For backing up on the same SAN Array, some SAN vendors provide an API for vCenter so that the data transfer happen internally within the SAN storage without consuming the iSCSI network. Wonder can Veeam make use of this to improve performance?

May 28, 2012 6:50 am

You are missing the fact that Veeam backup process involves on-the-fly data deduplication and compression, not just moving unmodified source data to the backup repository.

bhwong · Post by **bhwong** » May 30, 2012 5:46 am this post

Gostev wrote:You are missing the fact that Veeam backup process involves on-the-fly data deduplication and compression, not just moving unmodified source data to the backup repository.

I see. Will Veeam be able to install an agent to this: http://www.dell.com/us/enterprise/p/pow ... -nx3100/pd that comes with Windows® Storage Server 2008 R2 build-in so that it can act as Proxy and Repository Server without assigning a VM to do so?

Post by **Vitaliy S.** » May 30, 2012 8:17 am this post

Yes, it should be possible. For additional info on supported OS for proxy and repository servers, please review system requirements section in the Release Notes document included with your download. Thanks!

jpeake · Post by **jpeake** » May 31, 2013 3:39 pm this post

I'm curious how large some of your environments are. Is anyone backing up 1,000+ VM's at a single site?

Post by **veremin** » May 31, 2013 3:48 pm this post

There is one of the largest clients that I’ve heard about (from Tom Sightler) who backs up over 2000 VMs on a regular basis. This is nothing but an example, and there are others, as well.

Thanks.

Post by **tsightler** » May 31, 2013 4:16 pm this post

The clients that I work with are, on average, all over 1000 VMs, and many are larger, and quite a few of those are single site. I'm not sure of the largest "single site" customer out there, but I've worked with a few that are in the 2000-2500 range for a single site.

I know of quite a few customers that in total backup 4000+ VMs, but those are almost always multiple sites, or at least multiple "environments" within a single site. It really doesn't matter much from a scaling perspective if their all in one site since we use a distributed architecture, although if you're trying to backup to a single repository (like a dedupe appliance or something) then having enough bandwidth to this single point is critical.

Cokovic · Jun 03, 2013 9:40 am

Backing up 1900 VMs atm on a daily basis.

kte · Post by **kte** » Jan 14, 2014 8:15 pm this post

what type of destination storage do u use and the raid configuration and proxies for 1000 vm's

Post by **dellock6** » Jan 14, 2014 10:28 pm this post

I can speak for myself, but is a Service Provider so we have different requirements: short retention at 7 days, no surebackup or other checks, reversed incremental for super fast restores.
We use several physical proxies running in directSAN towards our iscsi storages. Repository is separated, and is a 10 nodes Ceph cluster. No raid at all on Ceph, but each object (Ceph is an objcet store) is saved twice in two different locations of the cluster. Think about it like a raid10, even if it's not.

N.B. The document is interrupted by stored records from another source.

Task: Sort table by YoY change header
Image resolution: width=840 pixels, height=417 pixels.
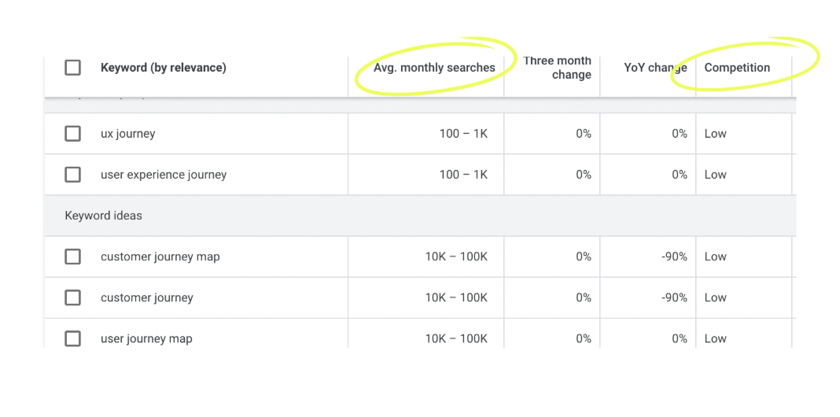Action: 655,68
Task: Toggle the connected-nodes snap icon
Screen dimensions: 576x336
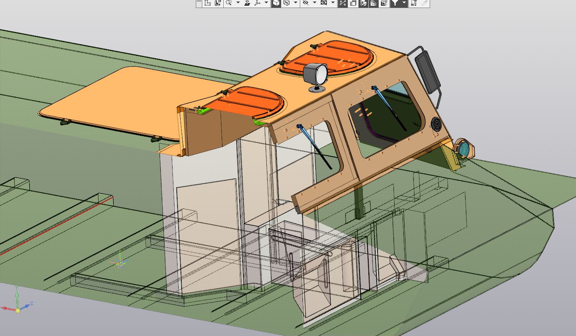Action: (x=342, y=3)
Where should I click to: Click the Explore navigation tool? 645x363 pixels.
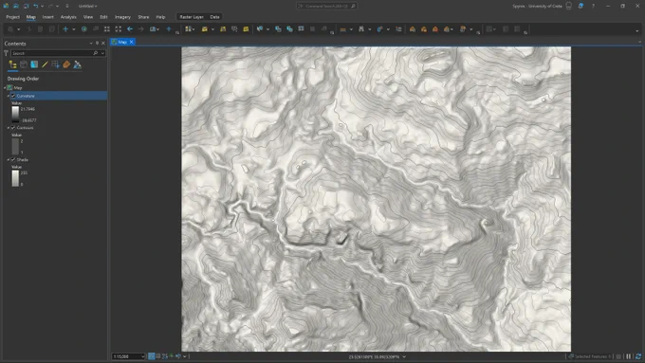65,29
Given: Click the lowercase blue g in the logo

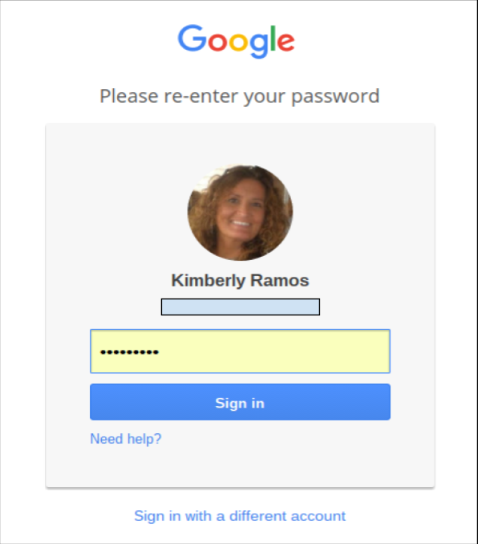Looking at the screenshot, I should click(x=259, y=45).
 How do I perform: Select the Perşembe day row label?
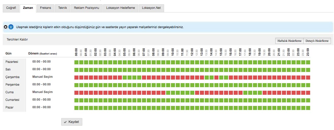pyautogui.click(x=13, y=85)
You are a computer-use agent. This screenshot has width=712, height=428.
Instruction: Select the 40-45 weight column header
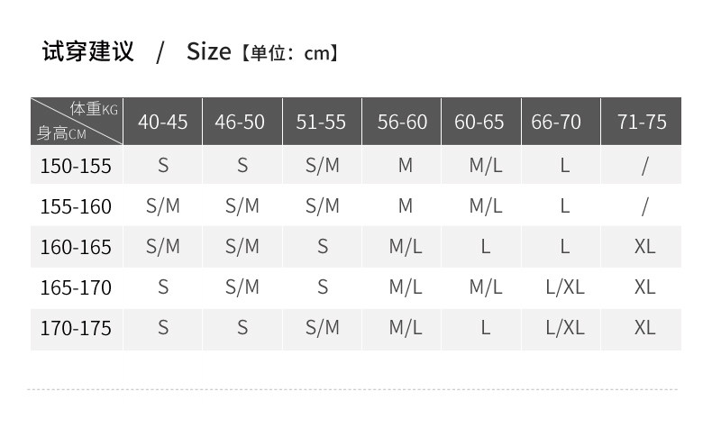(162, 122)
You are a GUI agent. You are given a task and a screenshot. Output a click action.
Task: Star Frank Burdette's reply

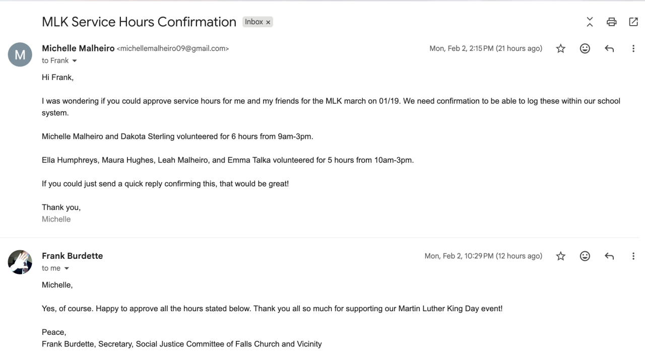[560, 256]
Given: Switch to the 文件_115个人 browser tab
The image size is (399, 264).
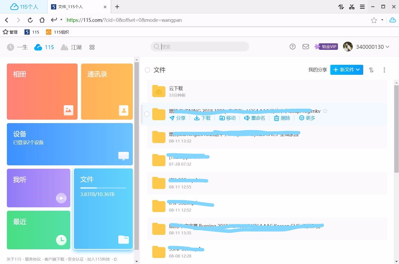Looking at the screenshot, I should click(70, 7).
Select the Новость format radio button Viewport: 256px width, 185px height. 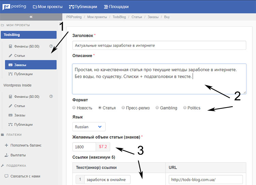[74, 108]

chrisBrindley · Post by **chrisBrindley** » Jan 17, 2014 1:31 pm this post

i am interested to here from company's that have around 2000 or more vm's in vmware and how they have their environment setup.

Here is our setup
Vmware 5.5 30 Hosts 40 datastores clustered.
Veeam backup replication 50g ram 16 processors, SQL housed on separate SQL 2012 server
10 Proxy servers running 16g ram 1 socket with 16 cores for processor
EMC DD860 2 10Gig uplinks for backup data only.
total vm's backup count just over 1008, 250TB total space

We run daily backups, 14 day retention, active full every 2 weeks to keep retention pool consistent, we run no compression or dedupe, we let the data domain handle it. we have throttling off, data repository set to 50 connections max and each proxy can process 16 jobs each x 10. CBT is enabled.
As you can see this is no slouch, and i am concerned that if this environment doubles i don't' think we could get all the servers backed up in a 24 hour windows.
we are pushing 16 hours now to get this all done with this setup.
I don't see any bottlenecks, the only issue i see is when hot add fails and we have to rely on the network.
I have heard from veeam that some people are backing up 10,000 vm's and i hope on e of you is on here to discuss your setup

Post by **foggy** » Jan 17, 2014 2:15 pm this post

Chris, you could try to enable dedupe-friendly compression in your jobs, this should reduce backup window while not significantly impact DataDomain data reduction ratio.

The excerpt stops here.